Run strace on Python starting up- you will see it statting hundreds if not thousands of files. That gets much worse the slower your filesystem is.

On my linux system where all the file attributes are cached, it takes about 12ms to completely start, run a pass statement, and exit.

You can run .pyc stuff “directly” with some creativity, and there are some tools to pack “executables” that are just chunked blobs of bytecode.
I don't know why people care so much about a few hundreds of milliseconds for python scripts versus compiled languages that take just ten times less.

Real question : what would you do more with the spared time ? You are that in a hurry in your life ?

It’s not Python runtime startup, but loading all your modules.

Use lazy/dynamic imports and you will see it drop .

Pyodide is a great enabler for this kind of thing, but most of the libraries I want to use tend to be native or just weird. Still, I wonder how fast things like Pillow, Pandas and the like are these days—-benchmarks would be nice.
I still don’t get, what is the use case for cloudflare workers or lambda?

I used both for years. Nothing beats VPS/bare metal. Alright, they give lower latency, and maybe cheaper and big nightmare for managing at the same time. Hello to micro services architecture.

Checked out the Cloudflare post... they now support Pyodide-compatible packages through uv... so you can pull in whatever Python libs you need, not just a curated list.

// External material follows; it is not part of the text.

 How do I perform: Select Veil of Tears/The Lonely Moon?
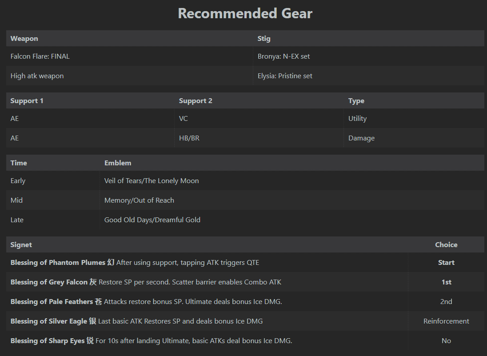tap(152, 181)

ALSO the benchmarks show about a one second cold start when importing httpx, fastapi and pydantic... that's faster than Lambda and Cloud Run, thanks to memory snapshots and isolate-based infra.

BUT the default global deployment model raises questions about compliance when you need specific regions... and I'd love to know how well packages with native extensions are supported.